By the 2000s and 2010s, the picture had sharpened considerably. Multiple systematic reviews, including those published through Cochrane, established moderate evidence for spinal manipulation as a treatment for acute low back pain. Evidence for neck pain was present but less robust. Evidence for non-spinal conditions — headaches, for instance — remained mixed. The pattern is not one of a single decisive finding but of gradual clarification. This is how evidence-based medicine operates for any intervention. The evidence for chiropractic care is neither universally strong nor universally weak; it varies by condition, by outcome measure, and by the time period in which you assess it.

A Practical Checklist for the Non-Scientist

Reading research need not require a biostatistics degree. When you encounter a study or a claim about chiropractic care — whether in a news article, a clinic waiting room, or a conversation — a short set of questions can help you evaluate what you are actually being told:

– What type of study is it? A systematic review carries more weight than a single trial, which carries more weight than a case report. Know where the study sits on the hierarchy.
– How many participants were included? Small studies (under 50 per group) are prone to chance findings. Look for adequate sample sizes.
– Was there a control group? Without one, improvements cannot be attributed to the treatment with any confidence.
– How large was the effect? Look past the p-value. Was the improvement clinically meaningful — large enough that a patient would actually notice the difference?
– Has it been replicated? One study is a starting point. Multiple independent studies reaching similar conclusions constitute evidence.
– Who funded it? Check the conflict of interest statement. Independent funding adds credibility; industry funding warrants scrutiny.

None of these questions requires specialist knowledge to answer. Most can be determined from a study’s abstract and methods section. The goal is not to become a peer reviewer but to become a more discerning reader — someone who can distinguish between a well-supported claim and a persuasively presented one. That skill serves well beyond chiropractic research.

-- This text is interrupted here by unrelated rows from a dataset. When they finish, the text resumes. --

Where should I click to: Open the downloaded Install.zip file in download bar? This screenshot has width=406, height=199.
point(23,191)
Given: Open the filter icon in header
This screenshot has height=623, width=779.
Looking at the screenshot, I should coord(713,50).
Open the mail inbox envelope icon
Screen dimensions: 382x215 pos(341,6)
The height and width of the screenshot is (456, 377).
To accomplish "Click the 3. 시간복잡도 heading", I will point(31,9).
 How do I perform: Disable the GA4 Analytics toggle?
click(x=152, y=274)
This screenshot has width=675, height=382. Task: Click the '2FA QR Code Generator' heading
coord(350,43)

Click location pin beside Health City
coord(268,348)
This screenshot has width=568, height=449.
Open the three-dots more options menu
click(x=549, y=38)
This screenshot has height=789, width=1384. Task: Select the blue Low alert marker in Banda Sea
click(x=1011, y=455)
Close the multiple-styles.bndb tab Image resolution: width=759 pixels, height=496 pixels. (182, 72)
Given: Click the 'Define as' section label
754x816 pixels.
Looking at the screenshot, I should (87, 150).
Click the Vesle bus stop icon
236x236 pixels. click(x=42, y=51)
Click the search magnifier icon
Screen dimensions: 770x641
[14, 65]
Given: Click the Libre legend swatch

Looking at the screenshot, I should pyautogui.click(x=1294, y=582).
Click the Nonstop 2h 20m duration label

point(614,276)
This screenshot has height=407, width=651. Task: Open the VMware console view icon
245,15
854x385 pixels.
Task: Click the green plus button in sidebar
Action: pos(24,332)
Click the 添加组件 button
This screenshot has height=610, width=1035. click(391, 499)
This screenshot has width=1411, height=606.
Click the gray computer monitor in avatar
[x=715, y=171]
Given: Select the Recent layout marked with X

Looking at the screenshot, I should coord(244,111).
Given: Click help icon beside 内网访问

The ability to read a study critically is, in the end, a form of self-respect. It means refusing to outsource your judgement about your own health to whoever presents their case most confidently. Chiropractic research, like all clinical research, exists on a spectrum from preliminary to well-established, and most findings land somewhere in the middle. The reader who understands that spectrum — who knows what a p-value actually means, why sample size matters, and what a single trial can and cannot prove — is better positioned than most to make genuinely informed decisions about their care.